Top of SOURCE INFORMATION

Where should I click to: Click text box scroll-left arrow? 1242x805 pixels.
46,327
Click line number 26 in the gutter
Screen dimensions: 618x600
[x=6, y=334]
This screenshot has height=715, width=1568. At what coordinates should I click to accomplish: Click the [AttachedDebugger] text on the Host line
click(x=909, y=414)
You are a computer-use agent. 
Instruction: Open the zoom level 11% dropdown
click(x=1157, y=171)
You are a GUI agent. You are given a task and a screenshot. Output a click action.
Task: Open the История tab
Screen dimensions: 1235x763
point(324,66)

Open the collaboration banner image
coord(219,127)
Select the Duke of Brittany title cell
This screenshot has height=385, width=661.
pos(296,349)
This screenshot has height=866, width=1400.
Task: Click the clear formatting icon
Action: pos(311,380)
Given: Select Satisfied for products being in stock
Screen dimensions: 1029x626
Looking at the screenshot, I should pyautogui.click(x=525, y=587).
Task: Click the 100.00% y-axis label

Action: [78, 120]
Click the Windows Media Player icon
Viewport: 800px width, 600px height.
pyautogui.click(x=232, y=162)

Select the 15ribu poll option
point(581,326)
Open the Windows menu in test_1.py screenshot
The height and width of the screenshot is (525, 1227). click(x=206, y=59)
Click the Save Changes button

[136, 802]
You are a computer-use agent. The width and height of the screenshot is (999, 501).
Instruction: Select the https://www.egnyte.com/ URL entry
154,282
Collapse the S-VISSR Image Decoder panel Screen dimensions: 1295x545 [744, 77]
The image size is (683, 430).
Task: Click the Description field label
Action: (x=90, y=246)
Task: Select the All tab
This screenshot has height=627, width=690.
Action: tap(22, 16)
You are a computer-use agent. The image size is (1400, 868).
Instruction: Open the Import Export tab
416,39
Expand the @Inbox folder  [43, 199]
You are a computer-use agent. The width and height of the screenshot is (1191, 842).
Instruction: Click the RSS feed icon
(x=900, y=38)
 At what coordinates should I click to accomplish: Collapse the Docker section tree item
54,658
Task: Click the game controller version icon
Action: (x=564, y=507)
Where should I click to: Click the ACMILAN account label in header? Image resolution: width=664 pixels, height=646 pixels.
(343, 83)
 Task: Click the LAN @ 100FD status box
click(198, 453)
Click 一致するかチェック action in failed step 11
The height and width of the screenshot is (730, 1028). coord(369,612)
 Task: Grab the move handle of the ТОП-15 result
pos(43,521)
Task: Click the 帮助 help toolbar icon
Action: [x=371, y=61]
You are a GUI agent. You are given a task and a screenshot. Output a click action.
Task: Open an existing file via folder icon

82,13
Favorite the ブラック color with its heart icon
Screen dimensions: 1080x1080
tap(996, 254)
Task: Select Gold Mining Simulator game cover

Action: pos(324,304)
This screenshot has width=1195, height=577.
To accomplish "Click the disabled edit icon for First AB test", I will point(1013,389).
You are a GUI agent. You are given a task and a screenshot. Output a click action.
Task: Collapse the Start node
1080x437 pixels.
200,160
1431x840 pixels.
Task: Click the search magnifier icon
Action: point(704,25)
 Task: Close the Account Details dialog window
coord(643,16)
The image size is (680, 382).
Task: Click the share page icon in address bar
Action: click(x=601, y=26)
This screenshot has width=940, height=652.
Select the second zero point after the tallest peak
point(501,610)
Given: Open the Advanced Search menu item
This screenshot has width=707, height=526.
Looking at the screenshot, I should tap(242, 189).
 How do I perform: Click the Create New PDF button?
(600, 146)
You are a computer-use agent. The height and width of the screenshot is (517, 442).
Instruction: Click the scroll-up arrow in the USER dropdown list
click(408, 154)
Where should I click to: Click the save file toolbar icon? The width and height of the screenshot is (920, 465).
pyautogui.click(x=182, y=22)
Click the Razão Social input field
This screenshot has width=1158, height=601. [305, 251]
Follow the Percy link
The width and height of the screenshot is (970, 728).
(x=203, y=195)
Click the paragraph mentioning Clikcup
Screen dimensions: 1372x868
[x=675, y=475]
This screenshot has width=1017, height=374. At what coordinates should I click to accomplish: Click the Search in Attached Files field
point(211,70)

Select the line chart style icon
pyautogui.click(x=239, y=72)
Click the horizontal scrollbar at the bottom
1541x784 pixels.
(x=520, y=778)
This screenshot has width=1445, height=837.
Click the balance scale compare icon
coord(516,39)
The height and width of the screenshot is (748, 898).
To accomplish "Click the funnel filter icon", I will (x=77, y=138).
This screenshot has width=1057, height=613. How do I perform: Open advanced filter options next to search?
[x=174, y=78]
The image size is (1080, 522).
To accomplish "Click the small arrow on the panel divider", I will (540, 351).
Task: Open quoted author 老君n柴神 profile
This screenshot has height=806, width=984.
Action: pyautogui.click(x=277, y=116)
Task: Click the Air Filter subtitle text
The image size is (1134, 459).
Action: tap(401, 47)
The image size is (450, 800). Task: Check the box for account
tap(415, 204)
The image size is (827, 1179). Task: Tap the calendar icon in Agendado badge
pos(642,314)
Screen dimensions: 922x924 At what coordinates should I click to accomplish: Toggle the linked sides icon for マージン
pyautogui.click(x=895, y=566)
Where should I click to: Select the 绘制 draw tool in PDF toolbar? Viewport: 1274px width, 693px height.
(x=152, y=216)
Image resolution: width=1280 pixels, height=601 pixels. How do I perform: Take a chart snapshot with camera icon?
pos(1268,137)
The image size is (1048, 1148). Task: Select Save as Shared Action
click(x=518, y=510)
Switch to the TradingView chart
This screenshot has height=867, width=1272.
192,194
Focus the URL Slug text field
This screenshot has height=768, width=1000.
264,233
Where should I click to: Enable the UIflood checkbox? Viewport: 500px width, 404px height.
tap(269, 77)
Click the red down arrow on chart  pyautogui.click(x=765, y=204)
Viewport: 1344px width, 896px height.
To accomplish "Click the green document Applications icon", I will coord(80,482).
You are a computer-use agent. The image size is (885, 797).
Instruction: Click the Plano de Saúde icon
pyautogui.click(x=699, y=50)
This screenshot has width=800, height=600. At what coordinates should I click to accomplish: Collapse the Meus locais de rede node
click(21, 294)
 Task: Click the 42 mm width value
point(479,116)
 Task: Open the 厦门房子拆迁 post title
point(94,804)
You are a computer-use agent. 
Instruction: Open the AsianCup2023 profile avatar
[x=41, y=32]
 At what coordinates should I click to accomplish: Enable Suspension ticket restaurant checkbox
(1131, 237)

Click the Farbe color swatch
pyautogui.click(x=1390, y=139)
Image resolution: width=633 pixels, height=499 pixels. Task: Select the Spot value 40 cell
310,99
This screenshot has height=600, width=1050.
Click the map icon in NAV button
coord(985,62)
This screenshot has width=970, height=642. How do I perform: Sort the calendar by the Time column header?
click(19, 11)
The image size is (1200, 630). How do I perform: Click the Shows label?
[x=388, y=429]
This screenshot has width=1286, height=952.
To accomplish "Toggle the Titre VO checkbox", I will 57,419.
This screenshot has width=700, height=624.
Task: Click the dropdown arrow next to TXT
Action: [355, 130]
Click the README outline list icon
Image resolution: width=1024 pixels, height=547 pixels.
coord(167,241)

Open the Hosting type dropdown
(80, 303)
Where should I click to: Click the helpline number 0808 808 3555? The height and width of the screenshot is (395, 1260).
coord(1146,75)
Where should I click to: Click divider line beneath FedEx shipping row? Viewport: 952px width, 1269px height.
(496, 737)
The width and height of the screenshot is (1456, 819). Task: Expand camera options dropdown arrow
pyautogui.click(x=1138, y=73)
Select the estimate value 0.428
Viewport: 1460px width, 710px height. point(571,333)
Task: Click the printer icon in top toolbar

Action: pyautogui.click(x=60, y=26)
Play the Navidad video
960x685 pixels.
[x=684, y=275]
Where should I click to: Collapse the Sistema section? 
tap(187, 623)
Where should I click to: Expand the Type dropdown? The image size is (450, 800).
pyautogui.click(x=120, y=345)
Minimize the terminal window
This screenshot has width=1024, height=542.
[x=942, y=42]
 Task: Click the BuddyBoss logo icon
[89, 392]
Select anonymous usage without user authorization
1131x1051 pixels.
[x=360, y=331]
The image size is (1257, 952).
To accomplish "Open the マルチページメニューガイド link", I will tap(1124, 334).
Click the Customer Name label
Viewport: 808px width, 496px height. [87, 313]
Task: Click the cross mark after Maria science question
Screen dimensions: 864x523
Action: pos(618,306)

Bottom of SOURCE INFORMATION

EXERCISE REQUIREMENTS.
Repeat only the stretch of lines that opens with the line containing "Play the Navidad video" and closes with the final line of the entries, both included, exactly as written.

TASK OUTPUT.
Play the Navidad video
960x685 pixels.
[x=684, y=275]
Where should I click to: Collapse the Sistema section? 
tap(187, 623)
Where should I click to: Expand the Type dropdown? The image size is (450, 800).
pyautogui.click(x=120, y=345)
Minimize the terminal window
This screenshot has width=1024, height=542.
[x=942, y=42]
 Task: Click the BuddyBoss logo icon
[89, 392]
Select anonymous usage without user authorization
1131x1051 pixels.
[x=360, y=331]
The image size is (1257, 952).
To accomplish "Open the マルチページメニューガイド link", I will tap(1124, 334).
Click the Customer Name label
Viewport: 808px width, 496px height. [87, 313]
Task: Click the cross mark after Maria science question
Screen dimensions: 864x523
Action: pos(618,306)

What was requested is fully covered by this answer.